Если сама концепция произведения искусства и его подлинности в «Коробке в чемодане» ставится во главу угла, то не менее важны и институции, которые судят, классифицируют, присутствуют и протоколируют для будущих поколений произведения искусства как таковые. Функция «Коробки в чемодане» как хранилища работ и пространства для их экспонирования отражает границу между содержимым и контекстом, контейнером и содержимым. «Коробка в чемодане» перенимает (и, таким образом, расширяет область функционирования реди-мейдов) статус объекта искусства как такового, признавая, что искусственность создания данных объектов определяется вопросами классификации, администрирования, представления и принадлежности к музею. Можно даже предположить, что Дюшан трактовал свой ретроспективный проект только как правильно «начатый» в тот момент, когда он уже не мог существовать только в формате книги, как изначально предполагалось, но, как решил автор, который должен был взять на себя некоторые функции музея.
Подобный поворот объясняет, почему, в течение длительного периода времени, начиная с 1935 года (когда началась первоначальная работа над репродукциями), до 1942 года (когда были завершены несколько первых экземпляров серии «люкс»), художник снова и снова датировал «начало» работы над «Коробкой в чемодане» 1938 годом [17]. Дюшан никогда не объяснял принцип датировки объектов, и никто на этом не настаивал. Но если мы знаем, что 1938 год − слишком поздний период, чтобы датировать им начало этого ретроспективного проекта как с точки зрения концепции, так и с точки зрения работы над ее многочисленными повторениями, кажется, что эта дата подходит для того, чтобы обозначить начало развития концепции книги-альбома как трехмерного пространства.
Форма коробки, которую до этого использовал Дюшан (в маленьком формате − в 1914 году, а затем позже, в 1934 году для «Коробки в чемодане») содержала разные объекты и фотобумагу. Это были коробки с различным бессистемным содержимым, однако они представляли значение для воссоздания самого понятия «литературы» и книжной формы — никогда так и не вышли за пределы двухмерного измерения.
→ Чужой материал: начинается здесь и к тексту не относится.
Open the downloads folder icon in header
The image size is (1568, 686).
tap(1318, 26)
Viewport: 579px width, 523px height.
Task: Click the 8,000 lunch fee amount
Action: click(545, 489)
Если бы Дюшан продолжил работу в этом направлении, весьма вероятно, что он закончил бы работу над этой серией простой коллекцией бумажных и целлулоидных копий, размещенных в коробке. (В самом деле, к 1937 году Дюшан сделал ряд уменьшенных копий своих картин и работ из стекла, но он также воспроизвел несколько трехмерных объектов, включая «Сушилку для бутылок» и «Почему бы не чихнуть?» в форме двухмерных фотографий для использования в альбоме). Однако вскоре после работы над «Международной выставкой сюрреалистов» в январе 1938 года, Дюшан выполнил крошечный объект, который символизировал собой переосмысление концепции «альбома» для всего данного проекта.
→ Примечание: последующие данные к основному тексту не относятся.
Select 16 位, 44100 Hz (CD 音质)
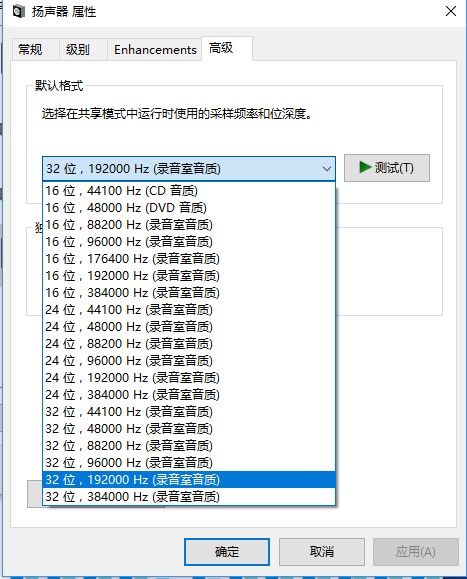click(189, 191)
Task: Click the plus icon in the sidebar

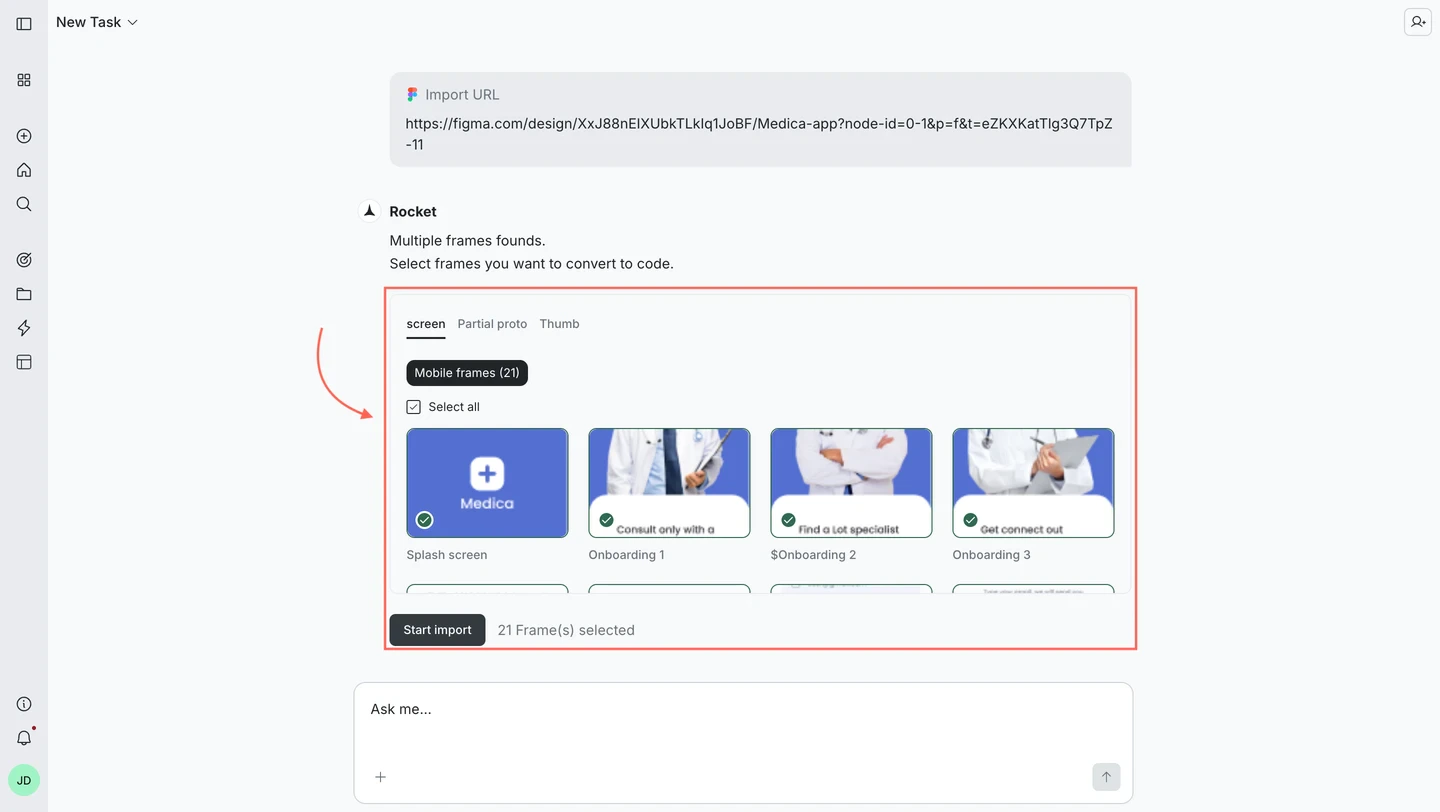Action: point(23,135)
В начале 1938 года Дюшан скопировал форму своего сантехнического реди-мейда под названием «Фонтан». Больше, чем через двадцать лет после этого акта «отбора» Дюшан вернется к этому объекту для того чтобы включить его в свой ретроспективный проект. Вместо того чтобы купить новый писсуар и заснять его на фотопленку, как он это сделал за два года до представления утраченного оригинала «Сушилки для бутылок» и вместо того чтобы воспроизвести одну из тех маленьких фотографий Роше, которые запечатлели оригинальный писсуар в нью-йоркской студии, как он сделал через несколько лет после представления «Западни», Дюшан (пере)делал писсуар, превратив промышленные формы оригинального «Фонтана» в грубую миниатюру и скульптурную модель, выполненную из папье-маше [18]. Результатом стало то, что Роше описал в своем дневнике немного раньше как «крохотный шедевр юмористической скульптуры цвета вареной креветки с малюсенькими, совершенно абсурдными отверстиями, однако выполненными с большим старанием» [19]. К лету 1938 года художник принёс объект, со всей его абсурдностью и т. п., к керамисту (одному из нескольких ремесленников, которым он мог доверить неспешную и тщательную работу над проектом), чтобы сделать слепок и фарфоровые копии для их включения в проект наряду с двухмерными формами.
Такое моделирование Дюшаном крошечных объектов явило собой никогда до этого не существовавший акт для туалетно-рассматриваемо-трактуемого «Фонтана». Более того, этот акт скульптурирования поднял целый ряд вопросов авторства, техники, художественного воздействия и ауры, которые присутствовали в «оригинале» — реди-мейде, послужив тем самым продолжению сомнений в возможности реди-мейда произведением искусства. За этим действием последовало повторение двух других уменьшенных в размере трехмерных работ, («Воздух Парижа» и «Pliant…de voyage»), но воспроизведение модели писсуара из папье-маше свидетельствовало собой что-то значимое. Дюшан больше не рассматривал свою монографию ни с точки зрения обычной «книги», ни как простую «коробку», как думали о ней остальные. Причина проста: введение трехмерного объекта в проект потребовало создания трехмерного пространства для его существования. Следовательно, даже если бы Дюшан не определил точный вид вместилища для своих репродукций, создавая крошечную модель писсуара, — и, что еще более важно, возвращаясь к вопросам институционализации, о которой, безусловно, напоминал «Фонтан» и вызванный им скандал в 1917 году, — Дюшан, кажется, решил, что это вместилище для репродукций должно обладать определенной архитектоникой, которая могла бы быстро превратиться в выставочную. И этим простым действием Дюшан эффектно представил «Фонтан», этот объект реди-мейда, авторство которого было известно далеко немногим, как свое произведение. Через двадцать с лишним лет после отказа в экспонировании и участия в выставке писсуар наконец занял свое место в выставочном пространстве, в конечном итоге это даже лучше позволило ему войти в музей, историю и потрясти их.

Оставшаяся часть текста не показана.